Items from a dataset
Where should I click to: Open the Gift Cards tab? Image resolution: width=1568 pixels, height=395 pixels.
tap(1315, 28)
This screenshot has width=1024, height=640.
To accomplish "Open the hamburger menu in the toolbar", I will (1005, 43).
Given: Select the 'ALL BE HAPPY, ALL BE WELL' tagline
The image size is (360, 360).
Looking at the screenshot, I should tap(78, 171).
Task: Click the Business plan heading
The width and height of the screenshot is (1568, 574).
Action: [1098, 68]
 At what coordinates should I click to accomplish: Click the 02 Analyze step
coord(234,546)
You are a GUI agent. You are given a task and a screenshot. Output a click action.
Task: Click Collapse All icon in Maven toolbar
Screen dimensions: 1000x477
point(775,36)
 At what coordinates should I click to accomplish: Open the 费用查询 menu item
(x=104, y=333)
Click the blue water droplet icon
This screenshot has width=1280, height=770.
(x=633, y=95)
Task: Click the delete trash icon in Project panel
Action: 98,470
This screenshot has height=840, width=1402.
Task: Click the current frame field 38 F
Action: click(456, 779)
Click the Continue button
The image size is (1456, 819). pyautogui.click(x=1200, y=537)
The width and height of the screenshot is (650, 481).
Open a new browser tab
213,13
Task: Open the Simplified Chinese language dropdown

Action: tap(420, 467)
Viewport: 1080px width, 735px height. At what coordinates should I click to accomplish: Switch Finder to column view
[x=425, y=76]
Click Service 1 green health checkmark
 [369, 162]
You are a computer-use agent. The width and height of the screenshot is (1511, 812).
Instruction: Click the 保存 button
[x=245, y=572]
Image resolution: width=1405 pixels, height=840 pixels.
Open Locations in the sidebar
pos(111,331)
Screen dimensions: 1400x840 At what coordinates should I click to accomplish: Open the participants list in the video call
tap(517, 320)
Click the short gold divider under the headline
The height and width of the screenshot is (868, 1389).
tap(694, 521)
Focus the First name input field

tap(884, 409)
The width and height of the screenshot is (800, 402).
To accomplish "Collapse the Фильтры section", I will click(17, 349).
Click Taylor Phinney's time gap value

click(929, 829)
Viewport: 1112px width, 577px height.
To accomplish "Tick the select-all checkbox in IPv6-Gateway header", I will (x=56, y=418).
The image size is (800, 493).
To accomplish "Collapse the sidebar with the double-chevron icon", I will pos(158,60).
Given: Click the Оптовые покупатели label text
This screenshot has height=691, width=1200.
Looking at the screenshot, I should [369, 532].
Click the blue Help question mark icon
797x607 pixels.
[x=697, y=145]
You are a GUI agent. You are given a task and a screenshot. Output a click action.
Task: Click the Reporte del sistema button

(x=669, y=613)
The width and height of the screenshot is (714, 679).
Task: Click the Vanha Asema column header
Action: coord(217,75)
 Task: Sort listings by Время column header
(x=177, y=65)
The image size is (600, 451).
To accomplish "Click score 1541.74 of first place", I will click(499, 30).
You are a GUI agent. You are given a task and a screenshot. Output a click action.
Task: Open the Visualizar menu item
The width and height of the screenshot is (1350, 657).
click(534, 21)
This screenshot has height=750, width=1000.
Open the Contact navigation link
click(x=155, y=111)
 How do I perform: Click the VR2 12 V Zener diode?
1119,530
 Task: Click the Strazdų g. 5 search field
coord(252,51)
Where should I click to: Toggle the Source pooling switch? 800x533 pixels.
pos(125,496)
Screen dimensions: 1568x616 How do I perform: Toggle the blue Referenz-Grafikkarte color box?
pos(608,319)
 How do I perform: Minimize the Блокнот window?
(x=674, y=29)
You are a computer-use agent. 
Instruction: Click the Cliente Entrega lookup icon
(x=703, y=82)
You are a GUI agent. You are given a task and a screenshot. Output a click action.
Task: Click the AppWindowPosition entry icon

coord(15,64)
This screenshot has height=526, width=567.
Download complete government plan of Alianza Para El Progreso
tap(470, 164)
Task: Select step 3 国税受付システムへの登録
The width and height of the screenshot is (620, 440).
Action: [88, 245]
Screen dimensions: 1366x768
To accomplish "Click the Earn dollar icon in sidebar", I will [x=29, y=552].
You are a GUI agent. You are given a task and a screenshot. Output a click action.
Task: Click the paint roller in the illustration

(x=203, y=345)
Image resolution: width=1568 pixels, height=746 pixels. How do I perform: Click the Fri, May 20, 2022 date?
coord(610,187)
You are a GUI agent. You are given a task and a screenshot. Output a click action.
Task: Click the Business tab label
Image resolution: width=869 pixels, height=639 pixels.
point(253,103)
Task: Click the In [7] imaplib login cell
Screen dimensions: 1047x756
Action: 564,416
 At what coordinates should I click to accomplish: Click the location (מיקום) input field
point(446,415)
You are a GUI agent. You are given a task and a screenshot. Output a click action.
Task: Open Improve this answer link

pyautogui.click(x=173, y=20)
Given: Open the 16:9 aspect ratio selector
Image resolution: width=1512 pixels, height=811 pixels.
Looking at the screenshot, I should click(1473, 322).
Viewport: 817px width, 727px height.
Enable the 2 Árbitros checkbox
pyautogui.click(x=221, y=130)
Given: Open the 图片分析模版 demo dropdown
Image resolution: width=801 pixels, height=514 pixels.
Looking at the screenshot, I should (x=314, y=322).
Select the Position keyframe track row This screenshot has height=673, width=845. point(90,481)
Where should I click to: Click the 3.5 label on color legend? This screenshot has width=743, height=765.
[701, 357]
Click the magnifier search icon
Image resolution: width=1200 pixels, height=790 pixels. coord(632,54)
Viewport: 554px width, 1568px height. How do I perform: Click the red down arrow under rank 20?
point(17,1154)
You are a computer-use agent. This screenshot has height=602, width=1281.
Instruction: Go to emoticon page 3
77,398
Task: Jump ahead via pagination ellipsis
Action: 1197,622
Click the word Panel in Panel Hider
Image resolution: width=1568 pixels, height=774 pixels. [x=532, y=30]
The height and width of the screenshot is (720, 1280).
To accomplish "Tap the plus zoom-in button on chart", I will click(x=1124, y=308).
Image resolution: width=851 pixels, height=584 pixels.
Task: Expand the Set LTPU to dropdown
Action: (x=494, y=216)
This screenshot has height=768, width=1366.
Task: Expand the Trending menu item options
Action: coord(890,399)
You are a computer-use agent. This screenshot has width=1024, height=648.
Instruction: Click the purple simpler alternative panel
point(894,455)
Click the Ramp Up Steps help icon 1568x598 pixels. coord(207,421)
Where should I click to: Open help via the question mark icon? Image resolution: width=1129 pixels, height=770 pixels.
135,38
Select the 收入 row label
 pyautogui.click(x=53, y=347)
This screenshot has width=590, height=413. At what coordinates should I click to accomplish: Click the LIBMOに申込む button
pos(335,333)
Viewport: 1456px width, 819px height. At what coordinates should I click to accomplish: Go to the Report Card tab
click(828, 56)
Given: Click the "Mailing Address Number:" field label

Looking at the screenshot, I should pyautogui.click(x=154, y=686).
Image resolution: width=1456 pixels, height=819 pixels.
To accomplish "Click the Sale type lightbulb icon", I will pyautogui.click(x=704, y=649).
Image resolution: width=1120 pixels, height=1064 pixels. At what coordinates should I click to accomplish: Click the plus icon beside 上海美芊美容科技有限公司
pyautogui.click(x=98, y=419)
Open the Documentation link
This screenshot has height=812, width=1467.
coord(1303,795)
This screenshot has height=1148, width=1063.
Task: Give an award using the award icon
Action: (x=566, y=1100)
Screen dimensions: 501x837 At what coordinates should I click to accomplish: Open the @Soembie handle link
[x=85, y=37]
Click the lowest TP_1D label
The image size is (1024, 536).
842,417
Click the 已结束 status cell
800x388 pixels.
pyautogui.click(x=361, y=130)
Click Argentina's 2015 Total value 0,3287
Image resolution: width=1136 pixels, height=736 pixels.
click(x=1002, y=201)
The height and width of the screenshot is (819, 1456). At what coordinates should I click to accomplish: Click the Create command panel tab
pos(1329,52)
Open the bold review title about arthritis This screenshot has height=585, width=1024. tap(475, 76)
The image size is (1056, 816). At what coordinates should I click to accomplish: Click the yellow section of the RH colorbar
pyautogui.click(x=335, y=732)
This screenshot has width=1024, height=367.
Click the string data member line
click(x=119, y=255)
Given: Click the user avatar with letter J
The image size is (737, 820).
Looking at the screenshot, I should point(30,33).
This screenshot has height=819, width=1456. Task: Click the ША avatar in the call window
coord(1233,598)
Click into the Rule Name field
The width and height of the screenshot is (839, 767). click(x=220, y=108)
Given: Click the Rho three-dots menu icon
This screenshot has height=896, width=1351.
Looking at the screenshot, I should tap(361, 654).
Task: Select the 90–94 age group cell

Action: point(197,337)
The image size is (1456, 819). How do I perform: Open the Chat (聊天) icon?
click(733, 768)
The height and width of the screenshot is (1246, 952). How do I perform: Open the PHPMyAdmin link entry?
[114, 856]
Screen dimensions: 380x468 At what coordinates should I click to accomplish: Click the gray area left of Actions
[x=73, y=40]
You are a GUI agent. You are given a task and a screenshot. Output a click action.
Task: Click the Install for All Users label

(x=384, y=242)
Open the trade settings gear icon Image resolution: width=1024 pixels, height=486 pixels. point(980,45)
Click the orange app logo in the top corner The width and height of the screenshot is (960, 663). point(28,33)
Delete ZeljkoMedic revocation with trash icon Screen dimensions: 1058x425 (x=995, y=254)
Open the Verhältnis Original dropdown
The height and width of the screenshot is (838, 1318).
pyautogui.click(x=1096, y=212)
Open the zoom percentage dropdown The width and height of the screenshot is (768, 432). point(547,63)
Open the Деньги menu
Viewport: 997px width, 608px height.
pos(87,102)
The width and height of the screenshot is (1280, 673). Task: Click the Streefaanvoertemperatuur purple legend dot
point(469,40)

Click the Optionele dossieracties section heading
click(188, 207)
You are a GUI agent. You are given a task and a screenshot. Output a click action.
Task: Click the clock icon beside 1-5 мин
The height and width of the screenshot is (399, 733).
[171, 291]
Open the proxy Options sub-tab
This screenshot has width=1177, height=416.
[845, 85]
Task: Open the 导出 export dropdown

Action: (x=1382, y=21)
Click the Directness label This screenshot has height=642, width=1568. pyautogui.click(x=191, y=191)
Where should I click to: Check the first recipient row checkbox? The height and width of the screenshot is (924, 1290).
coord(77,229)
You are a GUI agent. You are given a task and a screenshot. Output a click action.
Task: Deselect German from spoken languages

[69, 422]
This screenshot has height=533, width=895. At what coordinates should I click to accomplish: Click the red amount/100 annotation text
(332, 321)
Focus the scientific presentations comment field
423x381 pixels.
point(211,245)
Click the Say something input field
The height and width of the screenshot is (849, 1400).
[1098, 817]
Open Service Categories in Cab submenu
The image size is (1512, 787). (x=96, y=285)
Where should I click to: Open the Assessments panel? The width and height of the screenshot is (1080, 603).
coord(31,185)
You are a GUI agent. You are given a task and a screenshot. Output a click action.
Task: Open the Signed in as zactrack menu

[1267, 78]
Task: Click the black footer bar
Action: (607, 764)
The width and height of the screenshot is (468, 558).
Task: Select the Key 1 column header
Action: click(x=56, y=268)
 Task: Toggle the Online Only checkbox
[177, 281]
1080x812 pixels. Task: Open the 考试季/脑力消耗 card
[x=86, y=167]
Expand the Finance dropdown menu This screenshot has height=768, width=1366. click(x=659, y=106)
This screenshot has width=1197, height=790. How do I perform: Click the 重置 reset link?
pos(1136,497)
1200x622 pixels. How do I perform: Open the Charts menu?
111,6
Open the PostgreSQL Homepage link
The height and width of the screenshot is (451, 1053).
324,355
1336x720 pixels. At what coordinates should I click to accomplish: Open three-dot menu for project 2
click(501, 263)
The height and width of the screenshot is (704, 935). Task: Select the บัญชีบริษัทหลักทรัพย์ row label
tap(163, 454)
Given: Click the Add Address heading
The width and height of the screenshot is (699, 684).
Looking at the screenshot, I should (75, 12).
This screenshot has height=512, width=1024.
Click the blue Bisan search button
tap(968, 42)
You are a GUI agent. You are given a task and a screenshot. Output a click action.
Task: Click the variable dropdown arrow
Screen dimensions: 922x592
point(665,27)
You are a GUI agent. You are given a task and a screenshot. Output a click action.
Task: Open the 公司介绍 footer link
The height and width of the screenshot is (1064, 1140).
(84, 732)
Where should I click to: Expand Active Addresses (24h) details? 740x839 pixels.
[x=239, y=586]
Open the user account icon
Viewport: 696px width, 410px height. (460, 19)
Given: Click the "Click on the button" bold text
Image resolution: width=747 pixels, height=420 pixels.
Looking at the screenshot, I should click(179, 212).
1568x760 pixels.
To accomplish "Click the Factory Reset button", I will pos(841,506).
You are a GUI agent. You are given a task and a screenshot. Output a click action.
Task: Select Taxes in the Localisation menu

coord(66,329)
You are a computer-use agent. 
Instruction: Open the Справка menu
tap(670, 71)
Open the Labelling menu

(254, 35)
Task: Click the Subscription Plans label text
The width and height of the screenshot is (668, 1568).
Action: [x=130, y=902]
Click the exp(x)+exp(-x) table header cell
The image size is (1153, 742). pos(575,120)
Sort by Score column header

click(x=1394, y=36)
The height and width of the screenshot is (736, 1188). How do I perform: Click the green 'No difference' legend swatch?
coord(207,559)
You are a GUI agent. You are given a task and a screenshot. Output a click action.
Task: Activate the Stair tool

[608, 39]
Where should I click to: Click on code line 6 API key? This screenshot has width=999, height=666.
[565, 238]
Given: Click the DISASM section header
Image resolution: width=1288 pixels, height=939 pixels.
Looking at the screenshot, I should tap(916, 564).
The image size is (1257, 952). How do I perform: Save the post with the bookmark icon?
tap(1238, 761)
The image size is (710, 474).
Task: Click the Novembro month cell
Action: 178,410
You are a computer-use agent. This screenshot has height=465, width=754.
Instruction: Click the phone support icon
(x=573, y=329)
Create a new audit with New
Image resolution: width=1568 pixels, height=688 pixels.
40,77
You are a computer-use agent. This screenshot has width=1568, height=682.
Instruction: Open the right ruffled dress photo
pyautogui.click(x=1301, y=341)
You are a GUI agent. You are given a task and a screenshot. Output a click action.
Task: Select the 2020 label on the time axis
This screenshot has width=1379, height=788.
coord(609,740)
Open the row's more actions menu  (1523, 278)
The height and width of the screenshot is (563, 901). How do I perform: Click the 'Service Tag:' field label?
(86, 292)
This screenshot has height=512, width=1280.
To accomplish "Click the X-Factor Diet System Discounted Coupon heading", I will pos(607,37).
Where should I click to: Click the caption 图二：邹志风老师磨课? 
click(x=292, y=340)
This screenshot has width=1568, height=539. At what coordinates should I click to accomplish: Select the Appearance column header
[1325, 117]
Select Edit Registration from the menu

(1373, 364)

GOAL:
Please rewrite the listing lines starting at the line containing "You are a computer-use agent. The" and ending at the line containing "will click(499, 30).", swapping "Collapse" for "Fold" and keeping everything else the same.

OUTPUT OF THE EXERCISE:
You are a computer-use agent. The width and height of the screenshot is (1511, 812).
Instruction: Click the 保存 button
[x=245, y=572]
Image resolution: width=1405 pixels, height=840 pixels.
Open Locations in the sidebar
pos(111,331)
Screen dimensions: 1400x840 At what coordinates should I click to accomplish: Open the participants list in the video call
tap(517, 320)
Click the short gold divider under the headline
The height and width of the screenshot is (868, 1389).
tap(694, 521)
Focus the First name input field

tap(884, 409)
The width and height of the screenshot is (800, 402).
To accomplish "Fold the Фильтры section", I will click(17, 349).
Click Taylor Phinney's time gap value

click(929, 829)
Viewport: 1112px width, 577px height.
To accomplish "Tick the select-all checkbox in IPv6-Gateway header", I will (x=56, y=418).
The image size is (800, 493).
To accomplish "Fold the sidebar with the double-chevron icon", I will pos(158,60).
Given: Click the Оптовые покупатели label text
This screenshot has height=691, width=1200.
Looking at the screenshot, I should [369, 532].
Click the blue Help question mark icon
797x607 pixels.
[x=697, y=145]
You are a GUI agent. You are given a task and a screenshot. Output a click action.
Task: Click the Reporte del sistema button

(x=669, y=613)
The width and height of the screenshot is (714, 679).
Task: Click the Vanha Asema column header
Action: coord(217,75)
 Task: Sort listings by Время column header
(x=177, y=65)
The image size is (600, 451).
To accomplish "Click score 1541.74 of first place", I will click(499, 30).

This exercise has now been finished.